Mucho más estilizada que sus rústicas congéneres terrenas, sus tres pares de patas caminan sobre las palabras señalando breve y enérgicamente distintas letras, como si quisiera reorganizar el lenguaje, o tal vez, intente articular en un último acto de desesperación o algarabía, la develación de un secreto milenario. Creo que es inútil esforzarme en interpretar los arrestos sensibles de un insecto holometábolo, pero insisto. Cambio mis gafas por otras que me permiten observarla más detalladamente. Nada la detiene, continúa, incesante, retipeando su discurso. 

No hay caso, es demasiado rápida. No puedo transcribir el dictado de sus patas. En la efímera vida de una hormiga, es de imaginar que el tiempo se vuelve exiguo y demanda otras urgencias. Me sorprendo pidiéndole que no se apure pero ella no escucha y si lo hace, no alcanza para distraerla de su tarea. Mis pretensiones de copista se ven frustradas. Ese pequeño macho  reproductor, que despreocupado de su función seminal intenta dar un paso que desafíe su propio destino, finaliza la tarea y camina con llamativa elegancia hacia el borde superior de la pantalla. Mi racionalidad, un verdadero exceso de prudencia, intenta ponerme en ridículo. Una parte de mí insiste con la idea de que una hormiga no puede intervenir el andamiaje de símbolos que han sido intencionalmente organizados para comunicarnos, para abrirnos al mundo del conocimiento. 

La otra parte del que escribe, la que se lleva a los empellones con las palabras, no deja de pensar que aunque remota, existe la posibilidad de que al menos una de tantas hormigas, quiera comunicarse conmigo. 

Noto que la pequeña bestia ya no está. Busco en los alrededores de la computadora, entre las tazas y la copa que reposan resignadas sobre la mesa.  

Me hago de una pequeña linterna que guardo en uno de los cajones de la mesada de la cocina y tendiéndome en el piso, miro al ras del suelo. No quiero insistir en la búsqueda.

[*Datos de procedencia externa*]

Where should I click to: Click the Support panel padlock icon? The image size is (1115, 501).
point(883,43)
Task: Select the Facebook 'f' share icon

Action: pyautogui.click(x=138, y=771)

Sé que en estas circunstancias, me refiero a las de las búsquedas inútiles, pierdo el tiempo que sería menester utilizar en la resolución de cuestiones importantes, que aunque ignore cuales son, seguramente estarán demandando decisiones que hacen a la verdadera trascendencia de la vida. 

La sorprendo caminado a los tumbos sobre una camisa negra que a la espera de lavado, viste una de las sillas del comedor. Es entonces, cuando se impulsa con torpeza y emprende un vuelo corto que al interrumpirse, la obliga a caer sobre un rollo de servilletas de papel y de ahí, sin otra escala, se lanza al patio. 

Es allí donde interrumpo la observación de la secuencia de un abandono.